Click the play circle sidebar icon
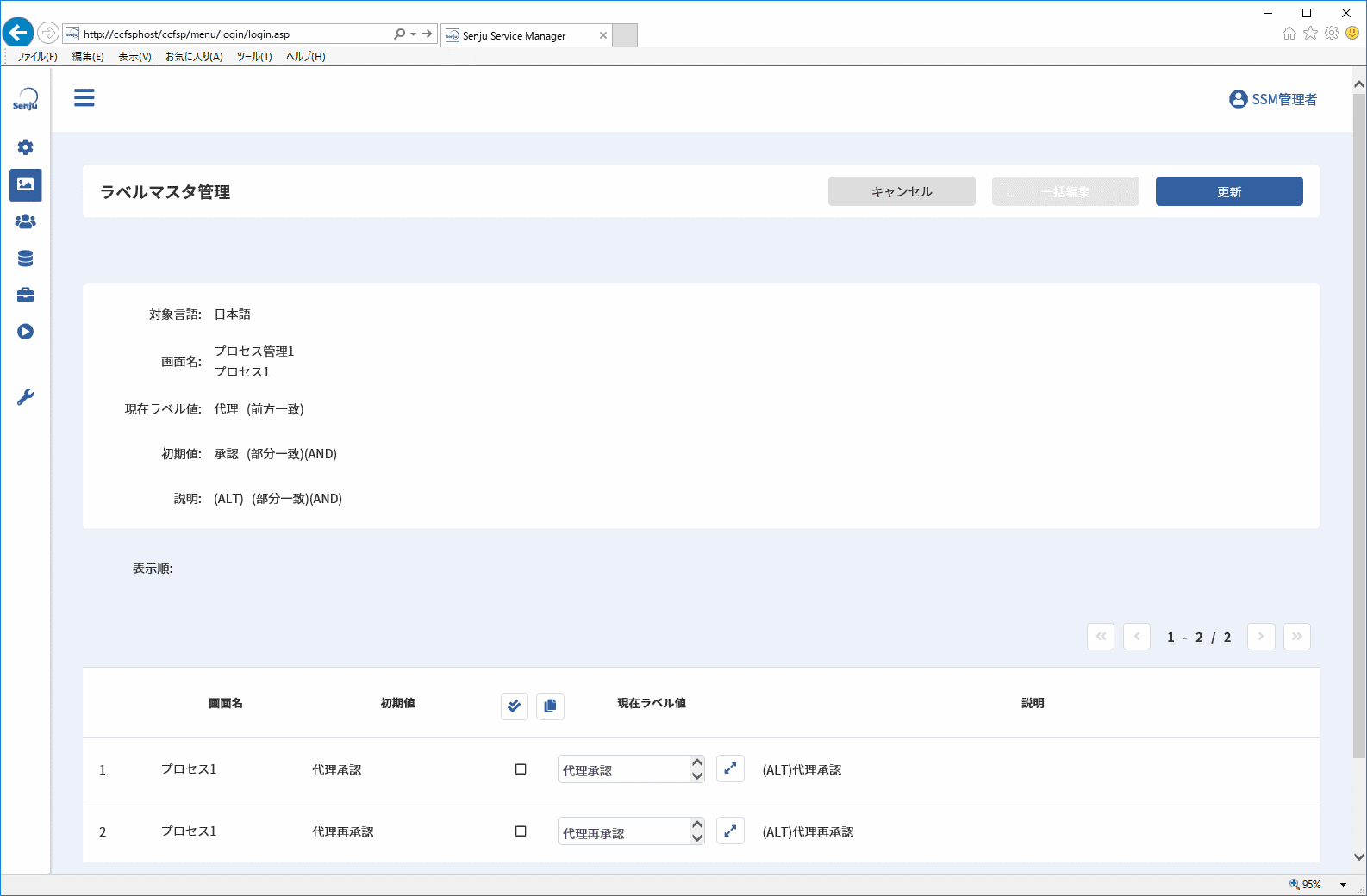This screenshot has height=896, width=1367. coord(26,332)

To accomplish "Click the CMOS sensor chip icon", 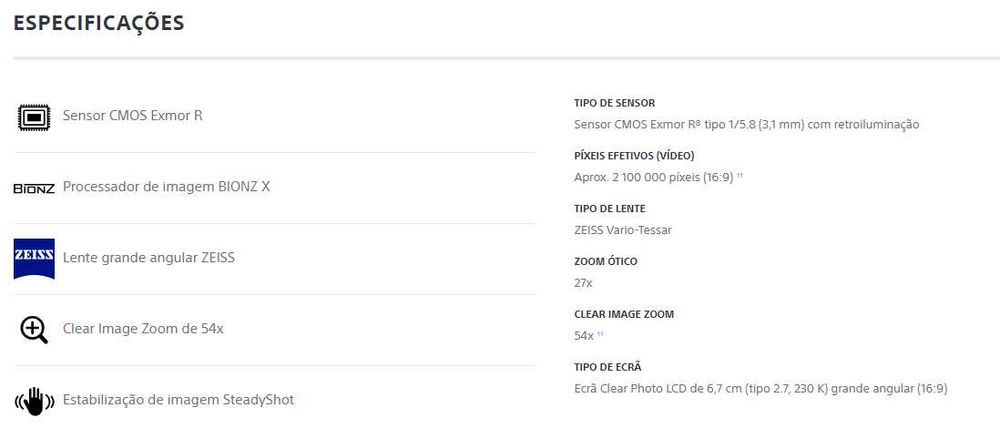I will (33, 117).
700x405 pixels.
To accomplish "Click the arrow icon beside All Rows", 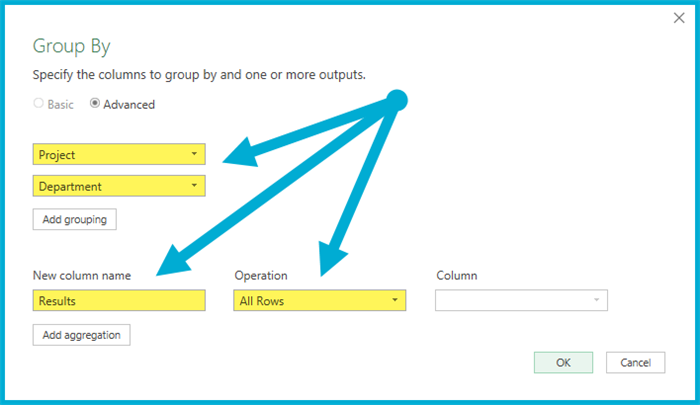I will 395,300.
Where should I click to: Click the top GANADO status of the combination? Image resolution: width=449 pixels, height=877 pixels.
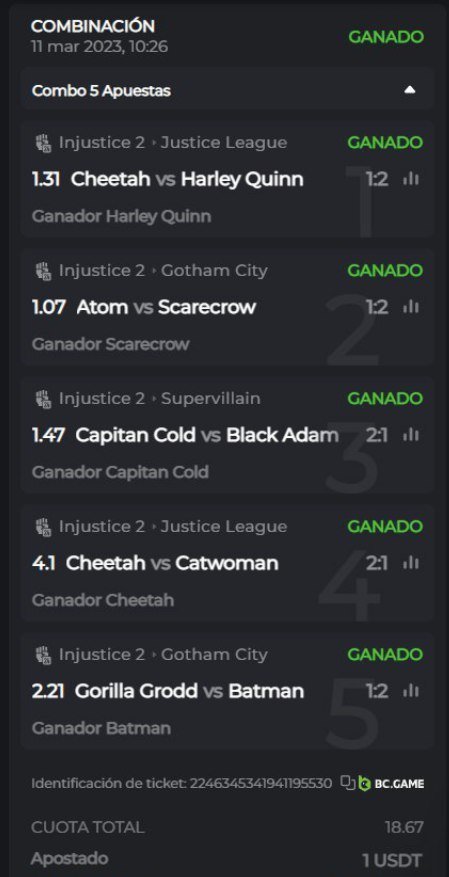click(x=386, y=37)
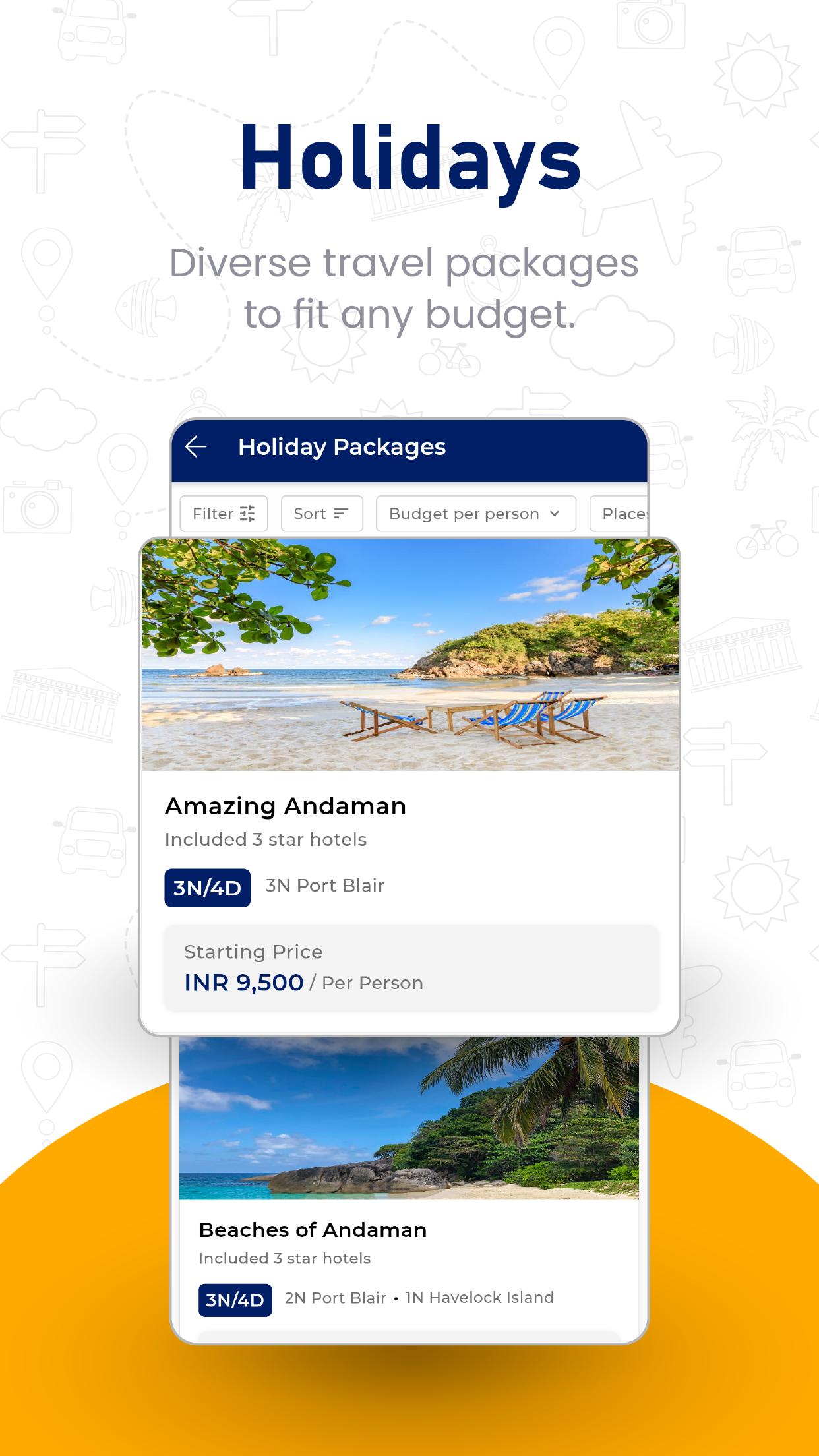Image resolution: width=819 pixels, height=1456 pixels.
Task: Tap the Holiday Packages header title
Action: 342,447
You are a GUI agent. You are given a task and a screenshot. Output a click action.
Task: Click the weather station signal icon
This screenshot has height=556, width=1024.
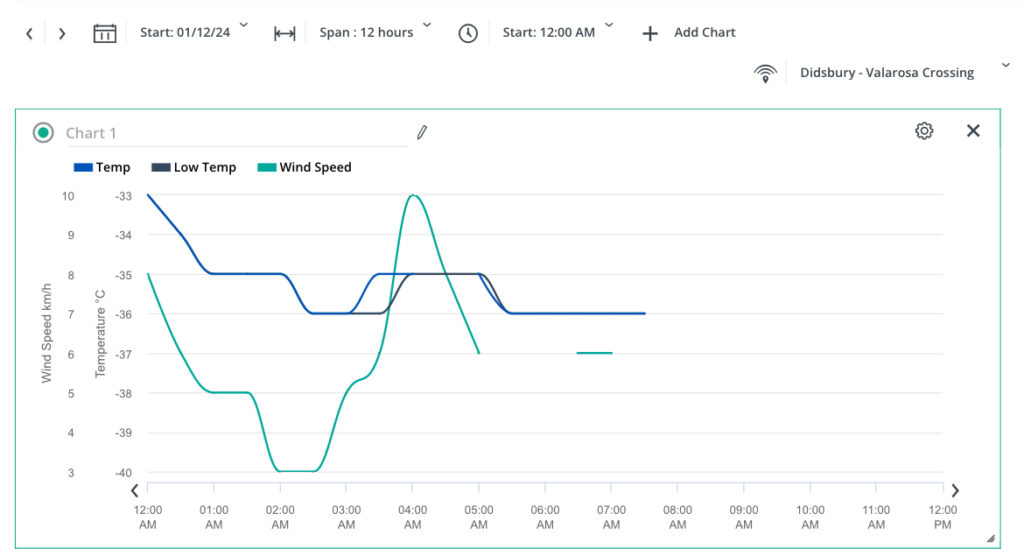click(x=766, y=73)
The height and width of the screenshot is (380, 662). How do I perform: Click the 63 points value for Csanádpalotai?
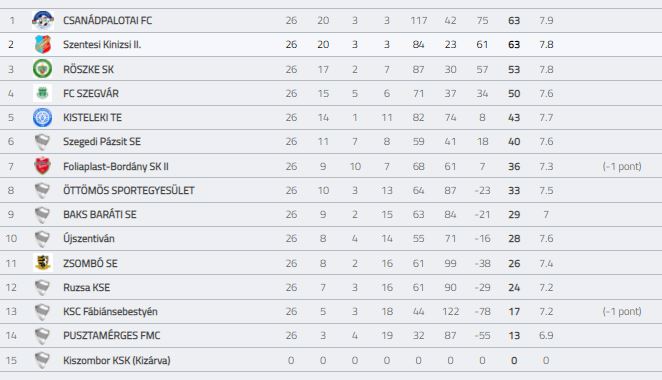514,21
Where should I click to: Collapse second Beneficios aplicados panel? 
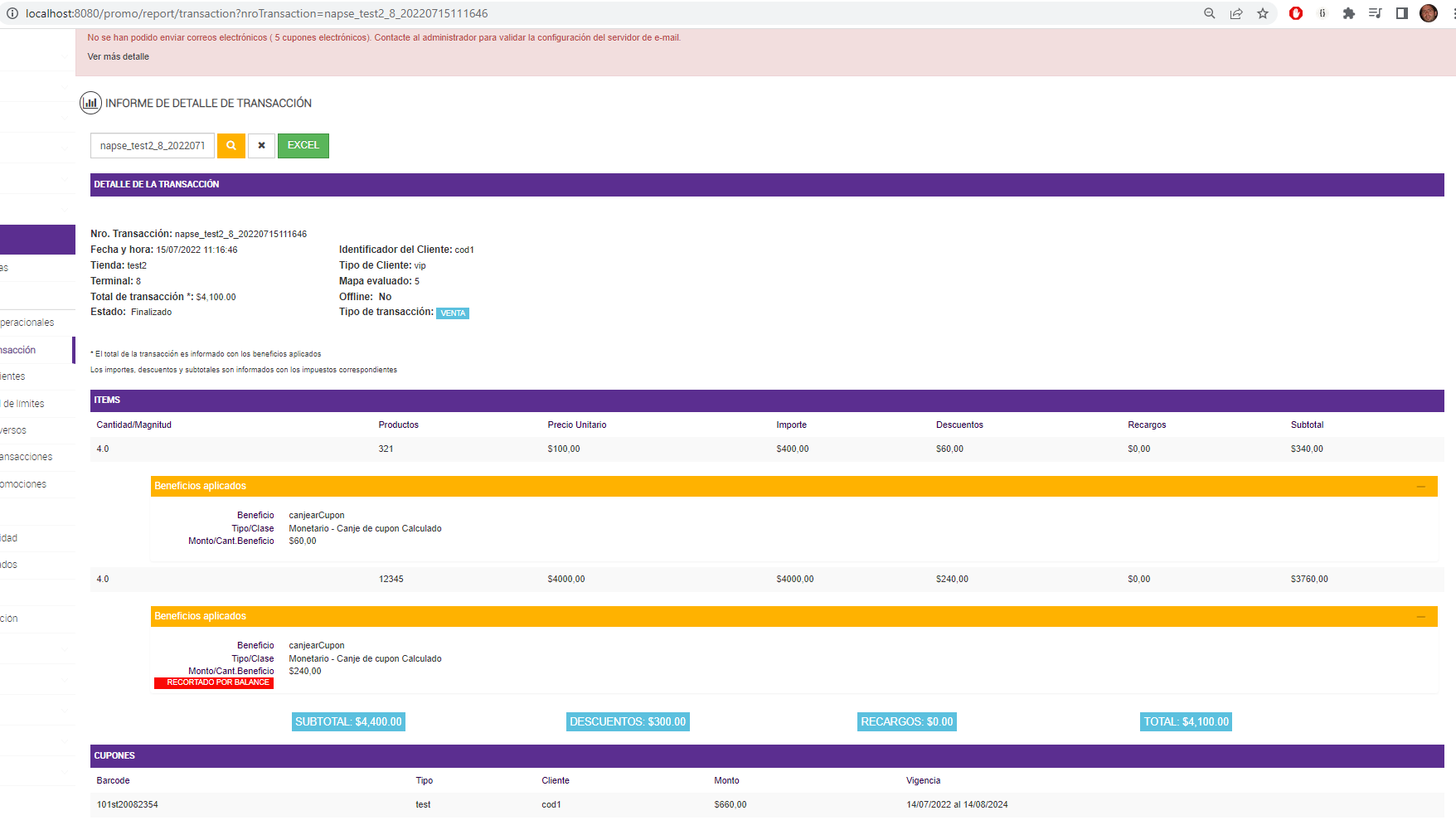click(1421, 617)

◇ ◇ ◇ ◇ ◇ ◇ ◇

#### [WHAT TO DO]
Starting at the line with "This screenshot has height=556, width=1024.", write out every line exactly through the final line of the records above, both included, and skip the pictures.

#### [WRITTEN ANSWER]
This screenshot has height=556, width=1024.
click(x=766, y=73)
The height and width of the screenshot is (380, 662). How do I perform: Click the 63 points value for Csanádpalotai?
514,21
Where should I click to: Collapse second Beneficios aplicados panel? 
click(1421, 617)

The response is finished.